Within minutes of our meeting, she puts us all at ease, almost nothing similar to the picture portrayed while in the pamphlet - or by the paparazzi. Her elfin smile and valley-girl intonations are a constant reminder throughout the chat of how painfully young she still is, especially for someone whose CV is already a few pages long. But she won’t let inexperience stand in her way: “I don’t do just 1 thing, I am involved with multiple projects, titles, roles and responsibilities. I always want to do something that hasn’t been done just before.”
Let’s start along with her first chat with Prestige.
Your long curriculum vitae states so extremely many titles. How do you see yourself?
I established Chiu Yeng Tradition in 2016. I am the managing director, and Chiu Yeng Culture is one of the main sponsors of your charity premiere of Inferno with Tom Hanks, a major event on Bellissima Italia’s calendar this year. But that’s not all I do - I see myself as a multi-tasker. I’m part of the group in Macau where I offer my suggestions and recommendations on how to develop tradition and small business. So in future, if people want to develop a project or get government funding, or if you are an entrepreneur and you want money from the government, our group decides which direction we should go in. We think about what kind of policies we have to encourage younger entrepreneurs. We don’t want it to be a one-way thing, we want to see the long term - are there consumers for this project, will they be able to sustain it, keep the enterprise going? Those are the issues we discuss.

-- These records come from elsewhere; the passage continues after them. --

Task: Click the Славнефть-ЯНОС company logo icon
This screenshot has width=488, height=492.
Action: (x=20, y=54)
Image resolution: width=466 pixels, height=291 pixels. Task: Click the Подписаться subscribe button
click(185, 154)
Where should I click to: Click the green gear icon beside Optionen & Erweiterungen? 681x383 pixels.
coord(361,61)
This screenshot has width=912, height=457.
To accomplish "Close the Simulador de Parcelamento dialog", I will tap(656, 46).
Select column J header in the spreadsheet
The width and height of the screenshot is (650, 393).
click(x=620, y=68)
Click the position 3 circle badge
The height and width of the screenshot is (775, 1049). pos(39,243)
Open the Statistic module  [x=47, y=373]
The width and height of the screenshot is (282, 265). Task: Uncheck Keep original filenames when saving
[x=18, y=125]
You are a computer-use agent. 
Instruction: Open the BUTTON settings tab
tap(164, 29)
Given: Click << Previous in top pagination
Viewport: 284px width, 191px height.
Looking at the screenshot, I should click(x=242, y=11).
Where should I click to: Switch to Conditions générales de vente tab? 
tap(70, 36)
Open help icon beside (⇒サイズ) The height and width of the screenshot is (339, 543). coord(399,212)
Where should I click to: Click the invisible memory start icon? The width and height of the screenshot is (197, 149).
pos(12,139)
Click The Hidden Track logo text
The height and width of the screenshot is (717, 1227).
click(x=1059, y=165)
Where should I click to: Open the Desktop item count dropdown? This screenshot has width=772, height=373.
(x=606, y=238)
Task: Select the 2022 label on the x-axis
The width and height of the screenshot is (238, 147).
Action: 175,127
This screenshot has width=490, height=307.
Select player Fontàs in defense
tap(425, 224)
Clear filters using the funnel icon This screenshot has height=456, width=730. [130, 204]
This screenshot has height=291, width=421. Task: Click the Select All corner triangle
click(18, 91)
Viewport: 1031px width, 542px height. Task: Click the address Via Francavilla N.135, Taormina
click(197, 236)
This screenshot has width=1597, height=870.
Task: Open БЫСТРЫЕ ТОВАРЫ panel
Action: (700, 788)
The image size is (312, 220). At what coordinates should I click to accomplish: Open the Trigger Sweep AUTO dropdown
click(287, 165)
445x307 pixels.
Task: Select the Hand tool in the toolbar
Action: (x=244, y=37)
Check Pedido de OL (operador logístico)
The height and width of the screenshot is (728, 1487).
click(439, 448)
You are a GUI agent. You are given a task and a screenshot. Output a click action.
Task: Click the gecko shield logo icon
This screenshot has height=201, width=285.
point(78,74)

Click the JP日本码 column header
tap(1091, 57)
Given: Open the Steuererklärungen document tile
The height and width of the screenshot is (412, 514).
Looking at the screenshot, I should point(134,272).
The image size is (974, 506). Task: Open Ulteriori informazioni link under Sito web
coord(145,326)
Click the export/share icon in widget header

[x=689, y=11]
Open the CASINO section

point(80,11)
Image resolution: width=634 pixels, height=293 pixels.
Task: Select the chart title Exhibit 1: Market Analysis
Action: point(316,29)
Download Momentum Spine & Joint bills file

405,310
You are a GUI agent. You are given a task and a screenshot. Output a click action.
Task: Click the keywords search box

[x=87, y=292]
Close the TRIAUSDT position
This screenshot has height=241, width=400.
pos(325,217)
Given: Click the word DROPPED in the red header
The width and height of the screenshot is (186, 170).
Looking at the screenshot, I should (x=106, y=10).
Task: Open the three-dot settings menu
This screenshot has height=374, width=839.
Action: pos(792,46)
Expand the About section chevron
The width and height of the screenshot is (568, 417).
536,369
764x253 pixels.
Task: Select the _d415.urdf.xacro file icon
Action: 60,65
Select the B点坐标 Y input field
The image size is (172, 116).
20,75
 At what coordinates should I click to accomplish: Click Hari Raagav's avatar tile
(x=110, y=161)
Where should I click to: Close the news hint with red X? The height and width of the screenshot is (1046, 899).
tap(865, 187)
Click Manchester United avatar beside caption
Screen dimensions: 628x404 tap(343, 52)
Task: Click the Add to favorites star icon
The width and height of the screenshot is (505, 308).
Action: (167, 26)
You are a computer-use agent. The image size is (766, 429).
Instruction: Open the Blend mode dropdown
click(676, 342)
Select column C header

What are you working on currently?
For the past few months I’ve been working a lot in Macau, so I’m constantly jetting to and fro, since my office is in Central and I mostly live here. In Hong Kong, I’ve been working on real-estate projects. We have a lot of hotels coming up, especially a large one particular in the centre of Lan Kwai Fong - that’s a huge project. The Karl Lagerfeld Hotel and Palazzo Versace in Macau are in development. Everyone is all too familiar with my father’s company, but my mother’s side - we are into developing real estate and that’s what my future is aimed at.
Where is home for you?
I go back and forth from Hong Kong and Macau weekly. All my household is linked to Macau; we have that Portuguese gene in us. I grew up in Hong Kong and went to boarding school in London, but home is Hong Kong and Macau.